TASK ITEM:
Which lines to output? The line containing "This screenshot has" and every line after it in the data below, each copied exactly.

• • • • •

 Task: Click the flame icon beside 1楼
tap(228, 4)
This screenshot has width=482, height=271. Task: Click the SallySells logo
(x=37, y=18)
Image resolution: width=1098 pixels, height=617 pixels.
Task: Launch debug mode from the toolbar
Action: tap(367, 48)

• • • • •

YOUR RESPONSE:
This screenshot has width=482, height=271. Task: Click the SallySells logo
(x=37, y=18)
Image resolution: width=1098 pixels, height=617 pixels.
Task: Launch debug mode from the toolbar
Action: tap(367, 48)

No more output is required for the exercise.